WHAT YOU ARE ASKED TO DO: Could you repeat exactly the lines below, from the line containing "Click the scrollbar" through the last one, both included, while leaving out any pictures?

<<<<

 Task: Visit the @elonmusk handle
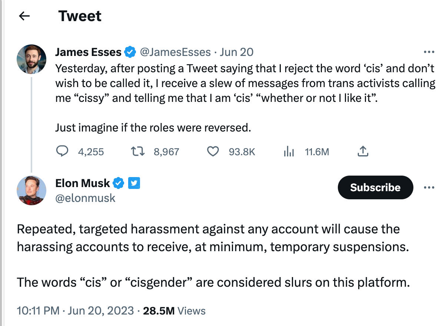(85, 198)
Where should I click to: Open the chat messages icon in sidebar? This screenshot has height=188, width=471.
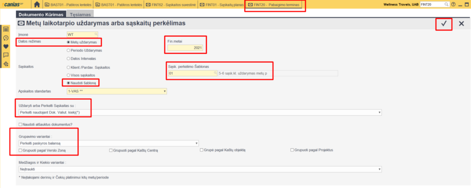(6, 55)
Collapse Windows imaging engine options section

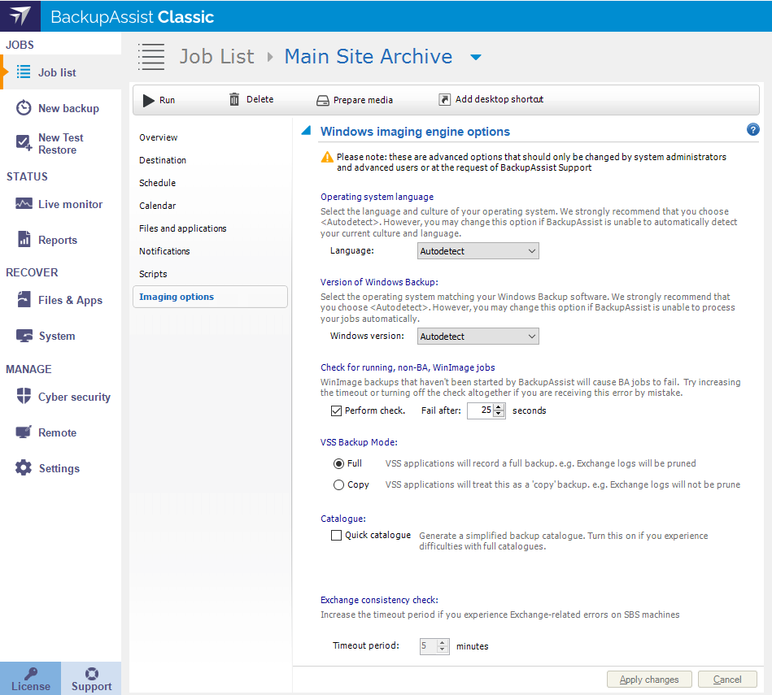point(306,131)
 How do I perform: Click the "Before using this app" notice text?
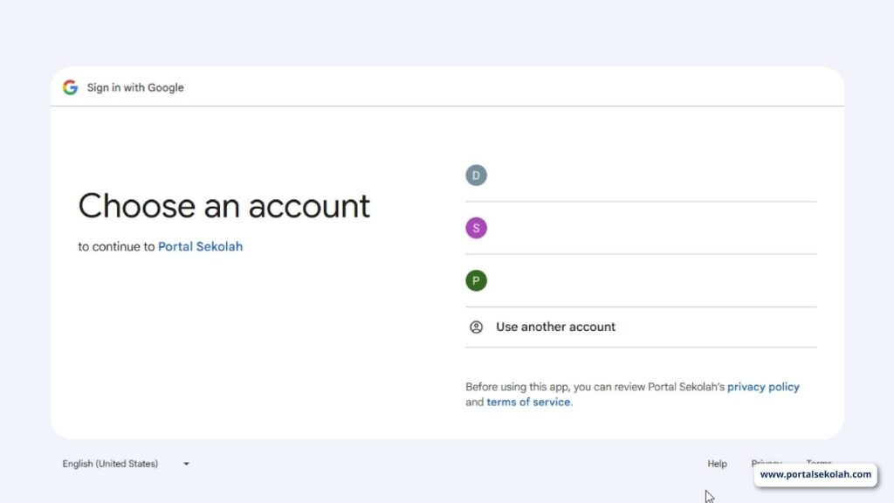594,387
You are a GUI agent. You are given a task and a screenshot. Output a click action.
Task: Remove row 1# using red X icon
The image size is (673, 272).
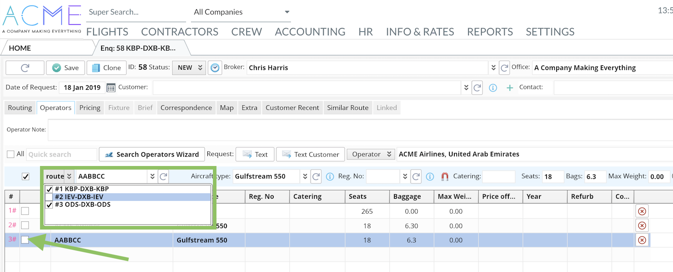[642, 211]
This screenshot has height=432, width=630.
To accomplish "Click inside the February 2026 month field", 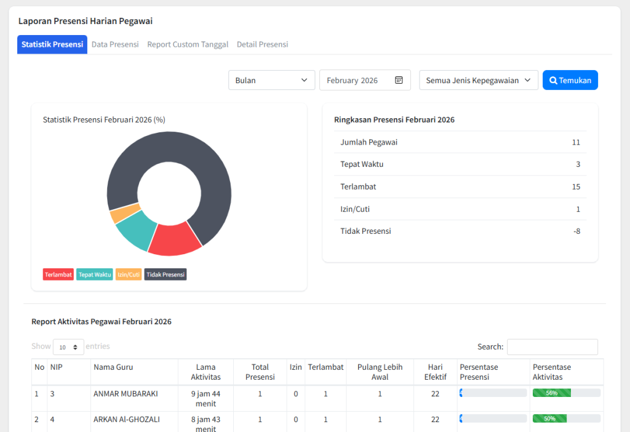I will (357, 80).
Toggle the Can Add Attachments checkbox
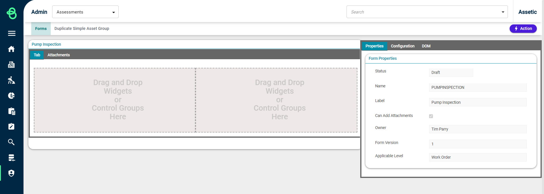The width and height of the screenshot is (544, 194). (431, 116)
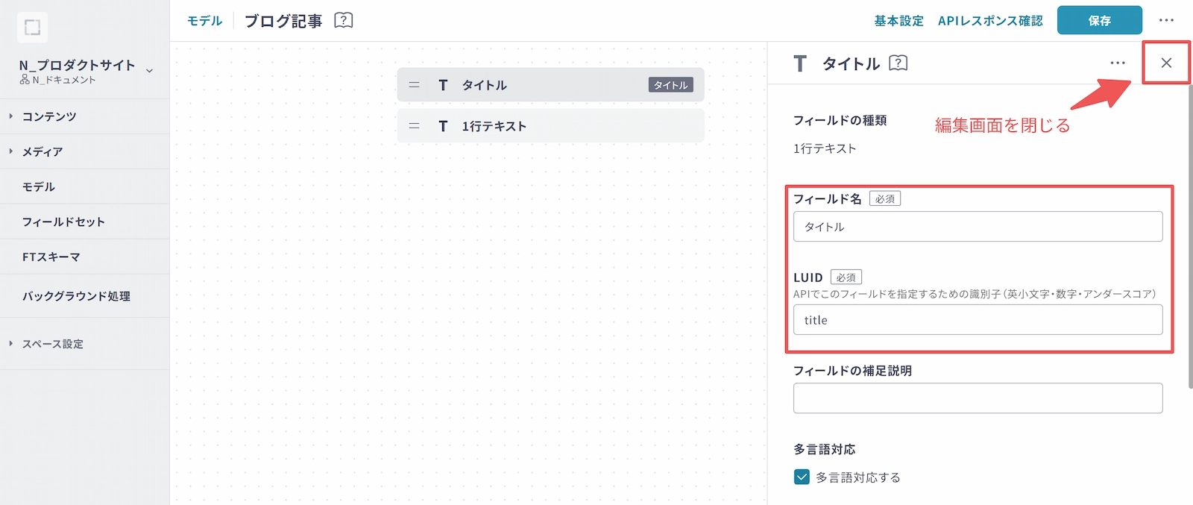Image resolution: width=1193 pixels, height=505 pixels.
Task: Grab drag handle of タイトル field row
Action: 415,85
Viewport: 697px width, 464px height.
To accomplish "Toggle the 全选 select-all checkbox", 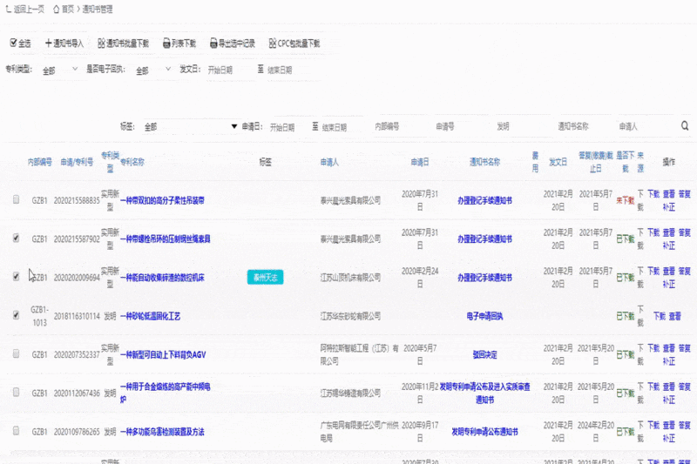I will 12,43.
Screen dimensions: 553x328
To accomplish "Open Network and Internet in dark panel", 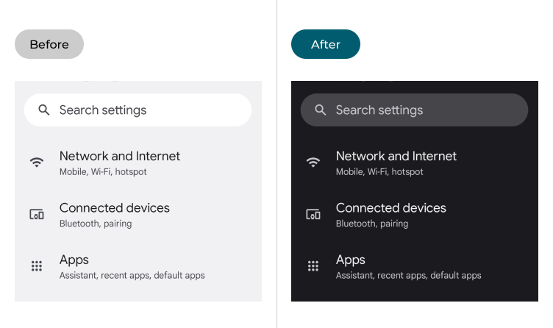I will [396, 156].

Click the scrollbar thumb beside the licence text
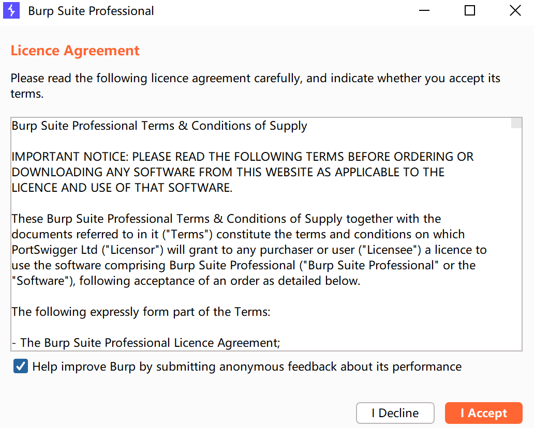516,123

>>>>

RESULT BELOW:
Click the scrollbar thumb beside the licence text
516,123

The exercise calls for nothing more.